Task goal – In the records below, begin at the line containing "Open the @Reval1919 handle link" and end at the line containing "Expand the username"; quote every line in that span exactly, including both boundary lines, and no others.

Recorded data –

————————

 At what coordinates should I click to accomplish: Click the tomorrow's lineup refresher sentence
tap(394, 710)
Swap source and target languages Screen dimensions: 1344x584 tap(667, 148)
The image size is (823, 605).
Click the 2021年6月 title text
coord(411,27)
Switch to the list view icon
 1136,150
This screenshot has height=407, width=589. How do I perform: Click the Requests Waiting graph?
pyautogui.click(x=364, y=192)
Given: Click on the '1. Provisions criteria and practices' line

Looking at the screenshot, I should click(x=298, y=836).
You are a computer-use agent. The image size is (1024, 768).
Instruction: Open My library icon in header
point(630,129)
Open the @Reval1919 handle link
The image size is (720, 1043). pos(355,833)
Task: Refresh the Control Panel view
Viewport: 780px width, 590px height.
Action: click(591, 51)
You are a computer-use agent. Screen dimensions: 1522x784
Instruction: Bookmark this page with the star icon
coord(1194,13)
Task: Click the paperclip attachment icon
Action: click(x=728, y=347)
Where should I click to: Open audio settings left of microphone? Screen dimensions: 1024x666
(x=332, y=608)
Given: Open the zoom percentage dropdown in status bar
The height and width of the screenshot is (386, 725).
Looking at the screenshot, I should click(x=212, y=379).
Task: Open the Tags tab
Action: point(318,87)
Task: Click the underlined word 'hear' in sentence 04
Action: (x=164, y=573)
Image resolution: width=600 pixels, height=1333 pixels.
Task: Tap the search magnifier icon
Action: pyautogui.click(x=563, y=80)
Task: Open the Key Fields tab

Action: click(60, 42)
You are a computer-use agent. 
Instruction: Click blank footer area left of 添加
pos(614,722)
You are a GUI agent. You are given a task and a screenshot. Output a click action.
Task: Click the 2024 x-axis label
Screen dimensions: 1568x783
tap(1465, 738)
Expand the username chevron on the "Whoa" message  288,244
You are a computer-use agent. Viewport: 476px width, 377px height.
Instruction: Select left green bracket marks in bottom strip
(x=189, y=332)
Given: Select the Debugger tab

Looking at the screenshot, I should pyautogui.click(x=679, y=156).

————————

Response box –
Open the @Reval1919 handle link
The image size is (720, 1043). pos(355,833)
Task: Refresh the Control Panel view
Viewport: 780px width, 590px height.
Action: click(591, 51)
You are a computer-use agent. Screen dimensions: 1522x784
Instruction: Bookmark this page with the star icon
coord(1194,13)
Task: Click the paperclip attachment icon
Action: click(x=728, y=347)
Where should I click to: Open audio settings left of microphone? Screen dimensions: 1024x666
(x=332, y=608)
Given: Open the zoom percentage dropdown in status bar
The height and width of the screenshot is (386, 725).
Looking at the screenshot, I should click(x=212, y=379).
Task: Open the Tags tab
Action: point(318,87)
Task: Click the underlined word 'hear' in sentence 04
Action: (x=164, y=573)
Image resolution: width=600 pixels, height=1333 pixels.
Task: Tap the search magnifier icon
Action: pyautogui.click(x=563, y=80)
Task: Open the Key Fields tab

Action: click(60, 42)
You are a computer-use agent. 
Instruction: Click blank footer area left of 添加
pos(614,722)
You are a GUI agent. You are given a task and a screenshot. Output a click action.
Task: Click the 2024 x-axis label
Screen dimensions: 1568x783
tap(1465, 738)
Expand the username chevron on the "Whoa" message  288,244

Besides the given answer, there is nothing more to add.